Кунта знал, какой упрямой может быть Белл, если она что-то вбила себе в голову. Поэтому постарался сдержать гнев и подобрать нужные слова, чтобы объяснить, что есть традиции, которые нужно уважать, есть порядок действий в именовании ребенка. А главная традиция – это то, что имя выбирает только отец, и он может никому не говорить его, пока не откроет самому ребенку. Только так будет правильно. Он твердил, что имя нужно дать быстрее, потому что масса может принять решение за них.
– Теперь я понимаю! – сказала Белл. – Вы, африканцы, только и делаете, что устраиваете всем неприятности. Этот ребенок не получит языческого имени!
Кунта в ярости выскочил из хижины и сразу же наткнулся на тетушку Сьюки и сестру Мэнди, которые направлялись к ним с кипой полотенец и кастрюлями с горячей водой.
– Поздравляем, брат Тоби. Мы идем помочь Белл.
Но Кунта лишь что-то буркнул под нос и убежал. Рабочий по имени Като шел звонить в утренний колокол. Черные стали выбираться из хижин, с ведрами потянулись за водой к колодцу, чтобы умыться перед завтраком. Кунта быстро свернул на дорожку, ведущую к амбару, чтобы оказаться как можно дальше от этих черных язычников, которых тубобы научили сжиматься от страха при любом упоминании Африки – а ведь она была их родиной.
В пустом амбаре Кунта накормил, напоил и обтер лошадей. Почувствовав, что масса должен уже завтракать, он самым длинным путем пошел к кухне большого дома и спросил у заменявшей Белл тетушки Сьюки, понадобится ли сегодня экипаж. Тетушка Сьюки явно не хотела с ним разговаривать. Она лишь покачала головой и вышла из комнаты, даже не предложив ему еды. Кунта захромал обратно к амбару, гадая, что же Белл сказала тетушке Сьюки и сестре Мэнди и о чем они будут сплетничать с черными женщинами. Впрочем, он твердил себе, что ему это неважно.
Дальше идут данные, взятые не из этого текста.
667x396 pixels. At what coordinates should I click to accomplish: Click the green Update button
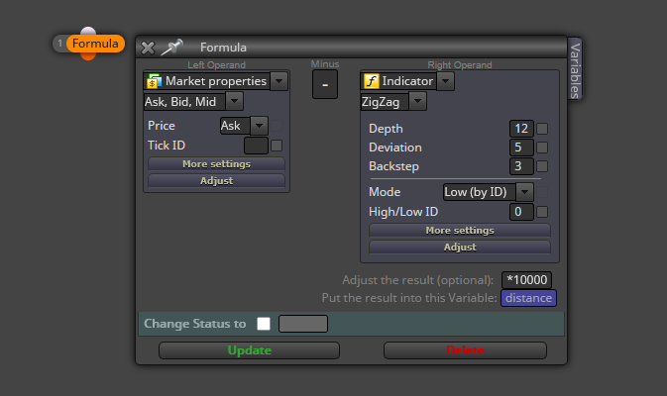tap(250, 350)
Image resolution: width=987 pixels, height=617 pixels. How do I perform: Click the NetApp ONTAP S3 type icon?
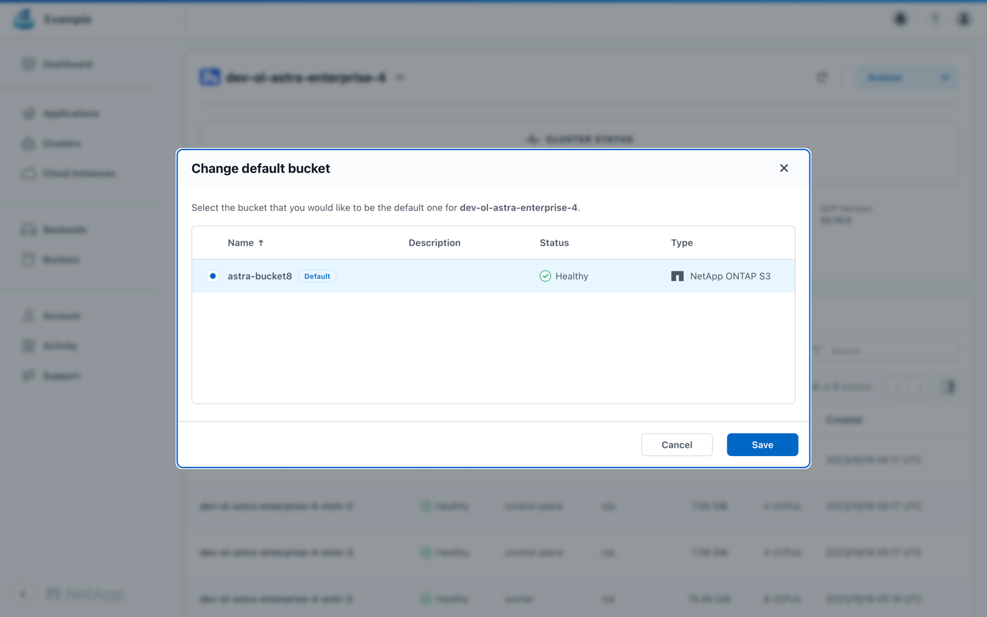[677, 276]
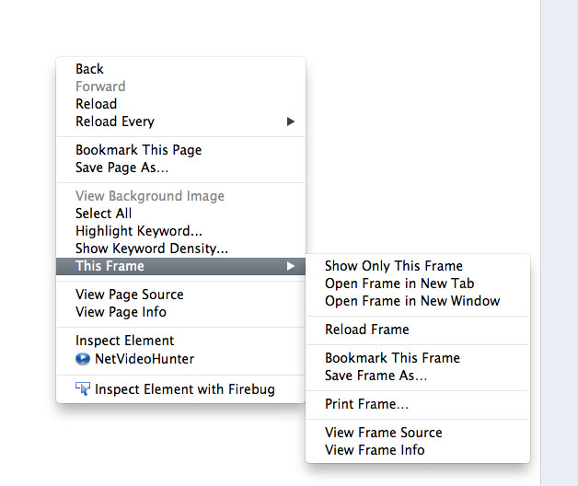Viewport: 578px width, 486px height.
Task: Expand the Reload Every submenu arrow
Action: tap(290, 122)
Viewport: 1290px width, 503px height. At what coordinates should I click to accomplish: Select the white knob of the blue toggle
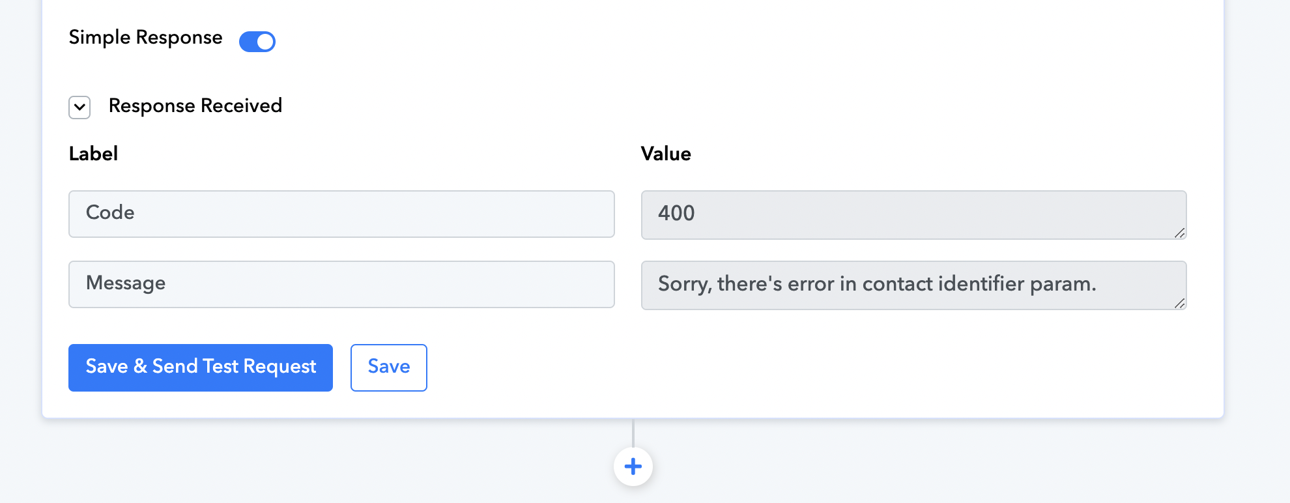point(265,42)
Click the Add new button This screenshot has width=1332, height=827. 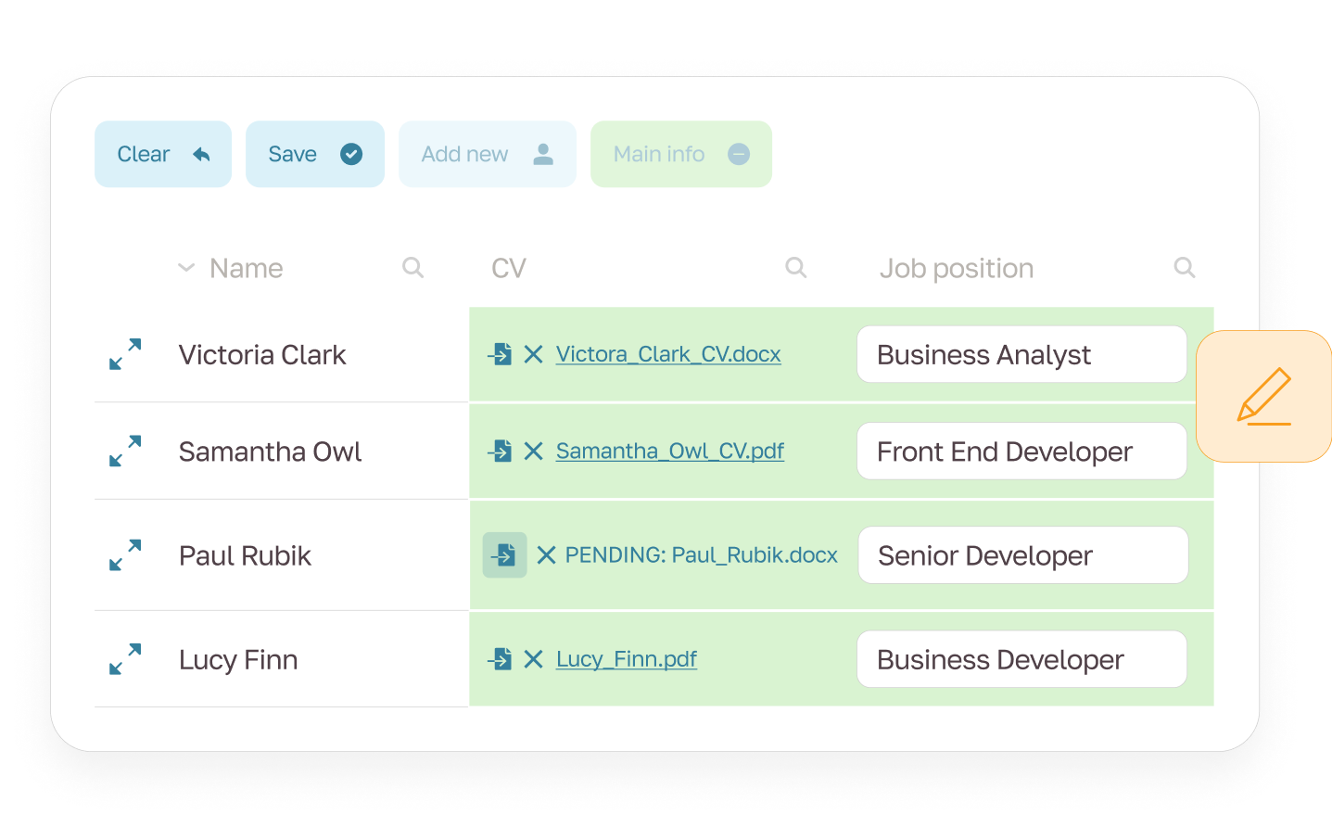click(x=487, y=154)
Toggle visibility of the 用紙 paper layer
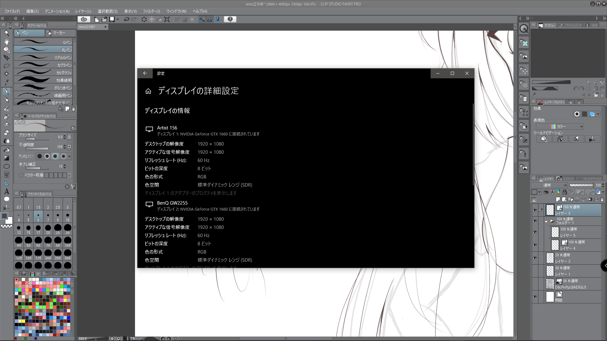Viewport: 607px width, 341px height. coord(535,297)
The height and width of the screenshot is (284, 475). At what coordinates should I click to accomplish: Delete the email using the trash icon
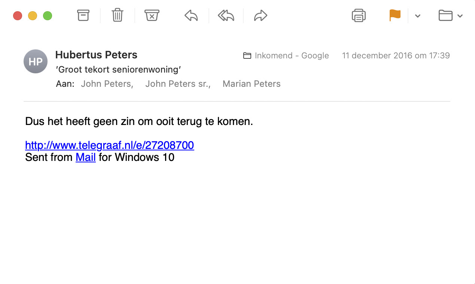pos(118,15)
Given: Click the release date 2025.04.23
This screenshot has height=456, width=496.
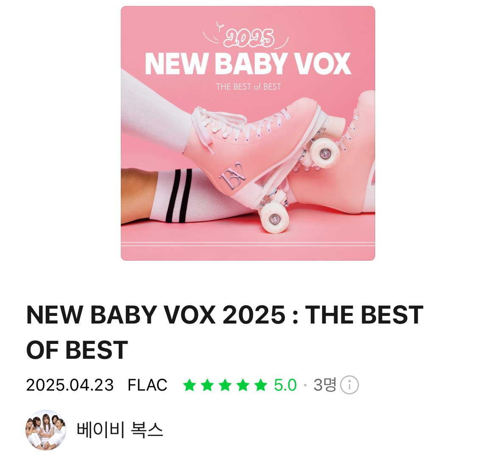Looking at the screenshot, I should [x=70, y=385].
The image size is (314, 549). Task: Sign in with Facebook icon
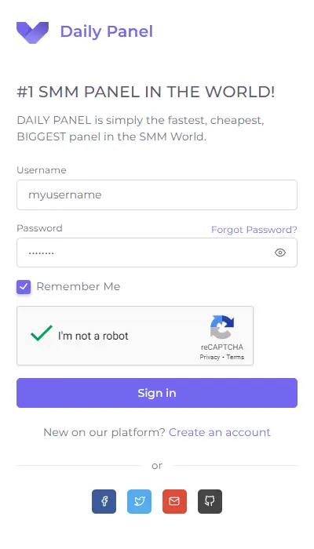pos(104,501)
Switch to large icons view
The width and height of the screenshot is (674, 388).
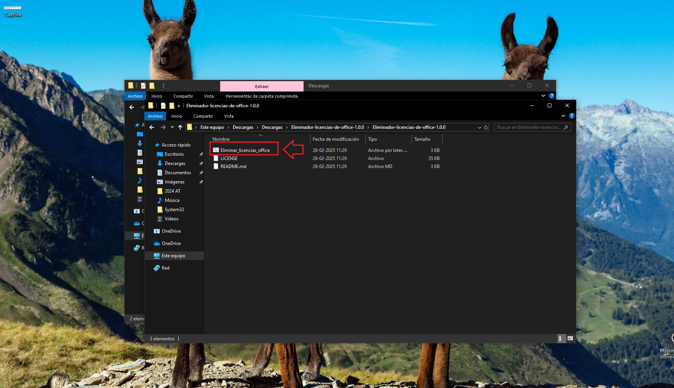(570, 338)

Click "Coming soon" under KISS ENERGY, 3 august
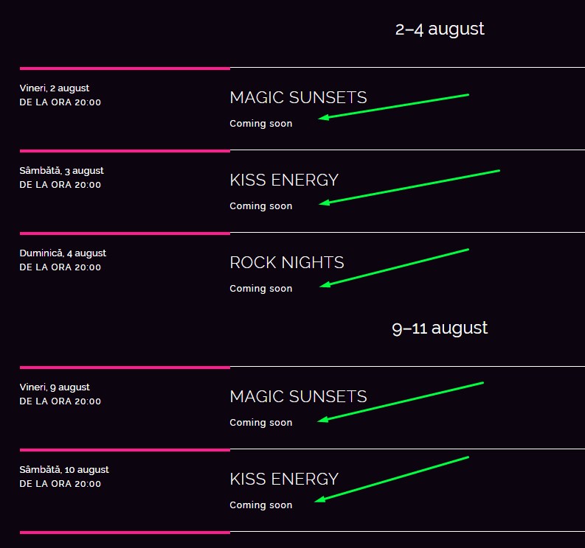tap(260, 206)
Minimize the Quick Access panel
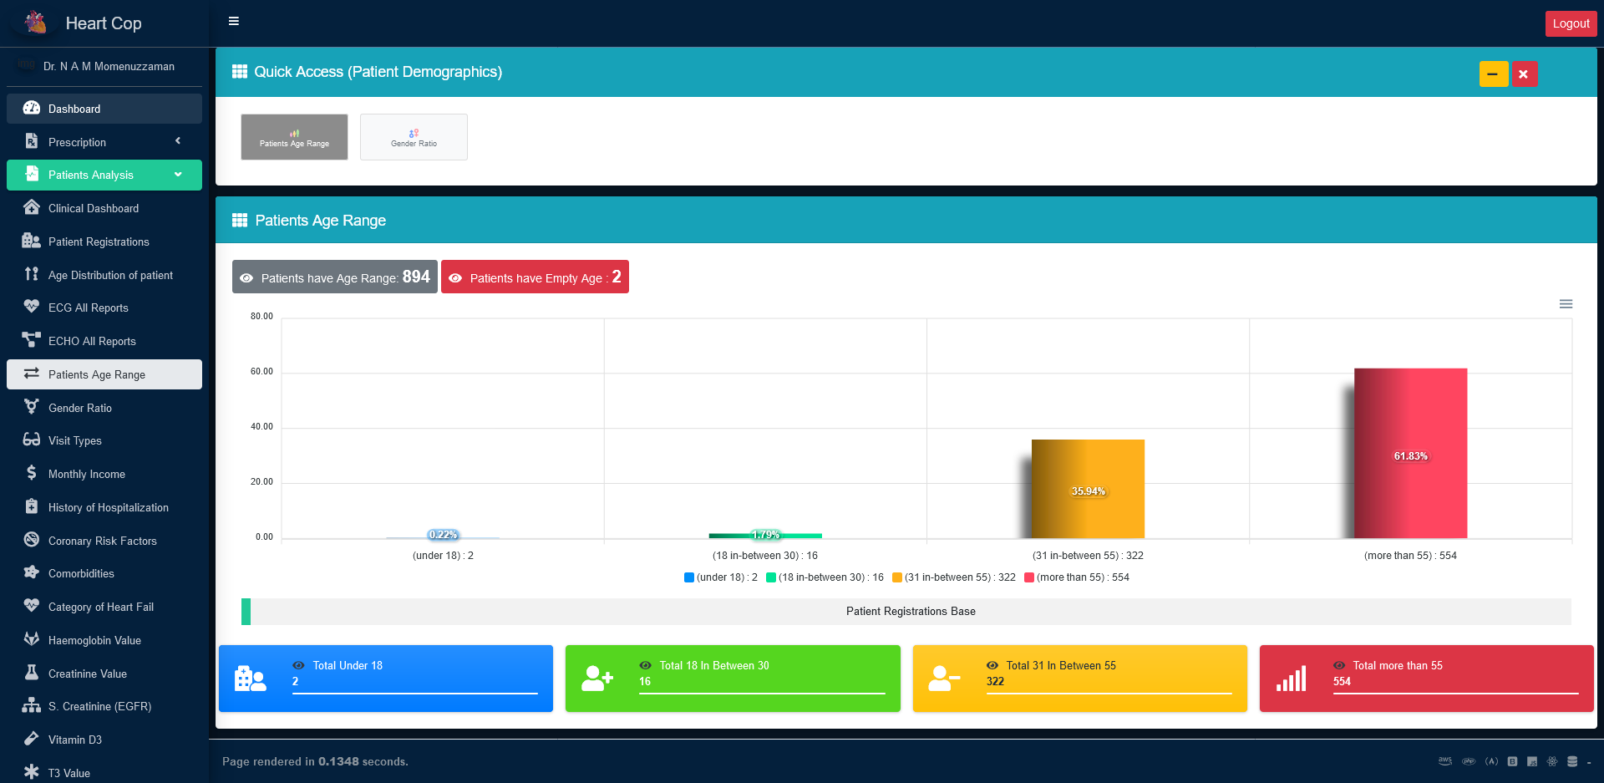 (x=1493, y=74)
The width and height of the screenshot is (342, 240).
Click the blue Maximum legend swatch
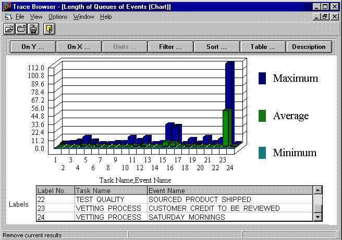click(x=263, y=78)
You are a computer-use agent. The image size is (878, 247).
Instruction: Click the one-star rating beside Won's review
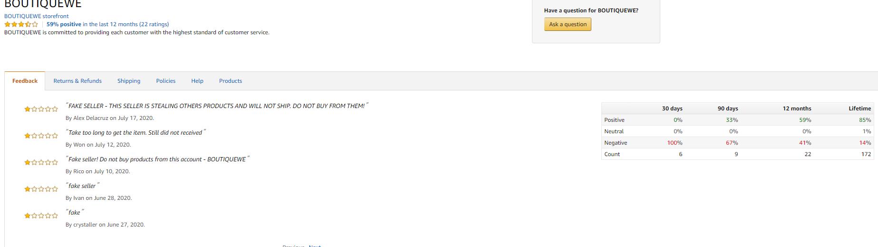pyautogui.click(x=41, y=136)
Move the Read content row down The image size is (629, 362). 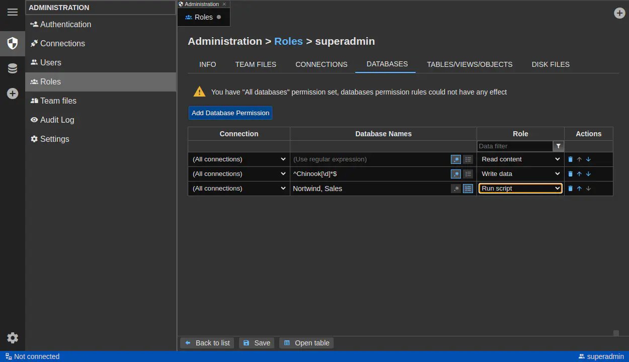pyautogui.click(x=588, y=159)
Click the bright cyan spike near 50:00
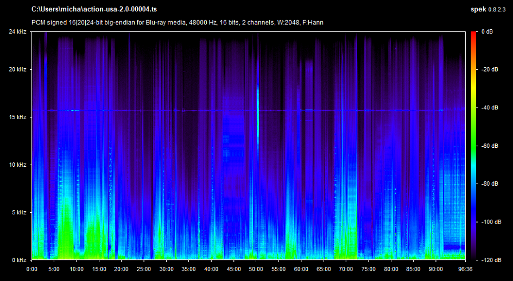 coord(258,100)
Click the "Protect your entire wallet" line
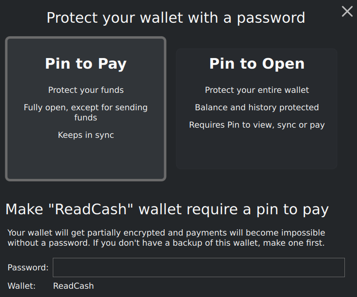357x297 pixels. coord(257,90)
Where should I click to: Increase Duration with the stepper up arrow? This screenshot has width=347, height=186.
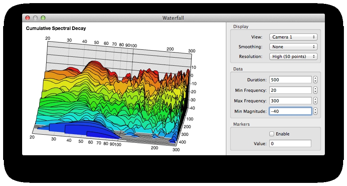(x=315, y=78)
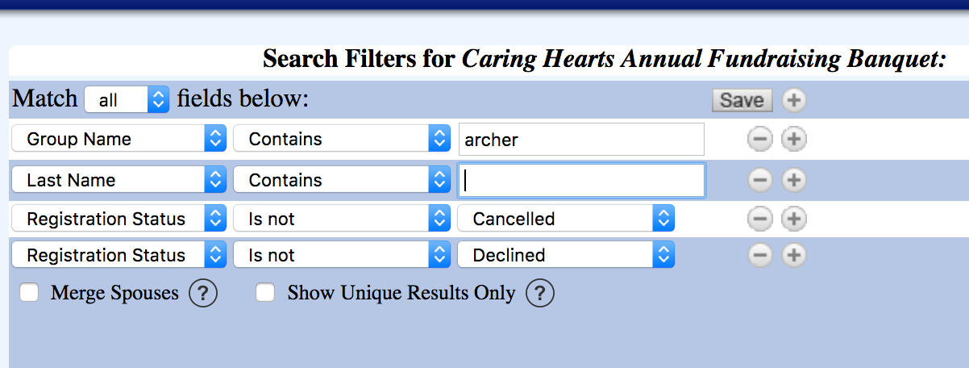Remove the Last Name filter row
The width and height of the screenshot is (969, 368).
[x=759, y=180]
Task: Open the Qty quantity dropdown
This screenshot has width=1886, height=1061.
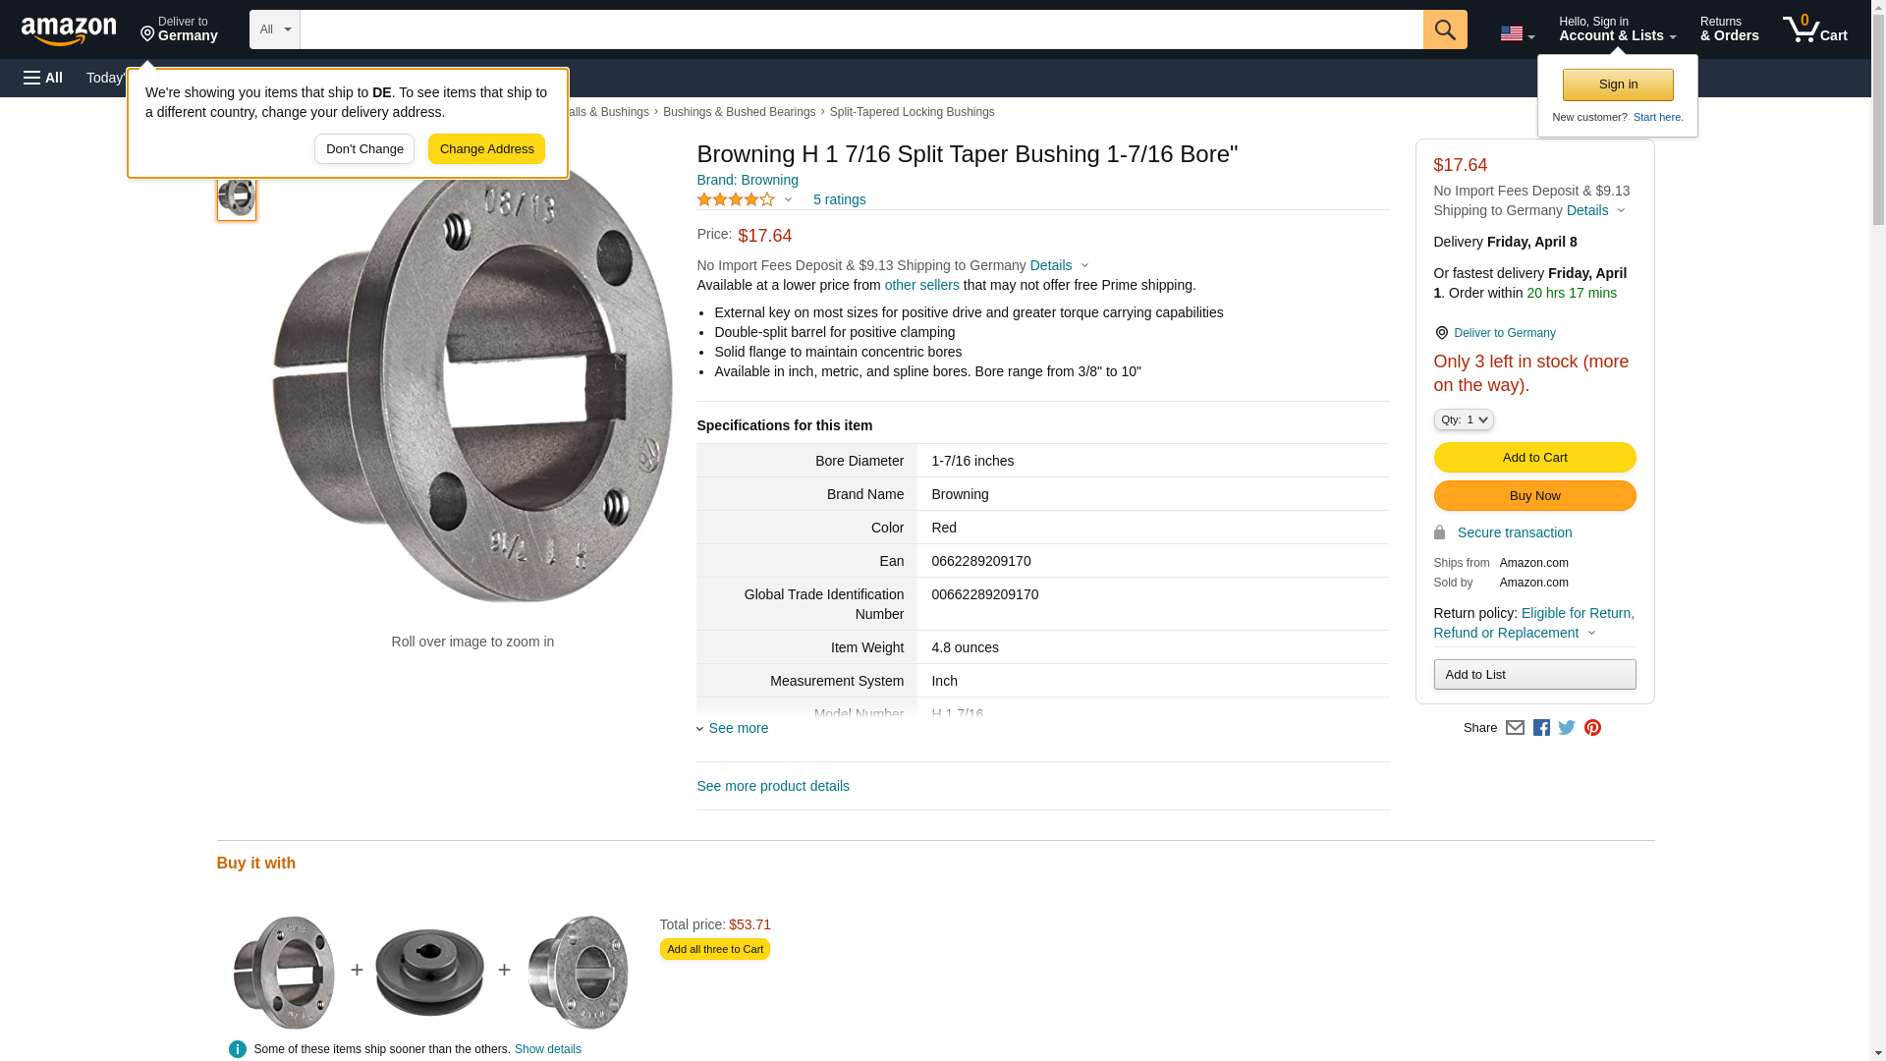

Ему нужно было чем-то заняться. Он не мог больше оставаться в амбаре. Кунта вышел на улицу, держа в руках упряжь, и принялся убивать время, как обычно, смазывая ее маслом и полируя. Без этого можно было обойтись – он делал это всего две недели назад. Кунте хотелось вернуться в хижину, чтобы увидеть ребенка – и даже Белл, – но стоило ему подумать об этом, как гнев вскипал в его душе. Надо же, жена Кинте хочет, чтобы ее ребенок носил тубобское имя! Ведь это первый шаг к самоотречению и презрению!
Около полудня Кунта увидел, как тетушка Сьюки несет Белл горшок с какой-то едой – наверное, это суп. Только тут он понял, как проголодался. Через несколько минут зашел за амбар, где под соломой был сложен только что собранный сладкий картофель, выбрал четыре клубня помельче и, преисполненный жалости к самому себе, съел их сырыми, чтобы утолить голод.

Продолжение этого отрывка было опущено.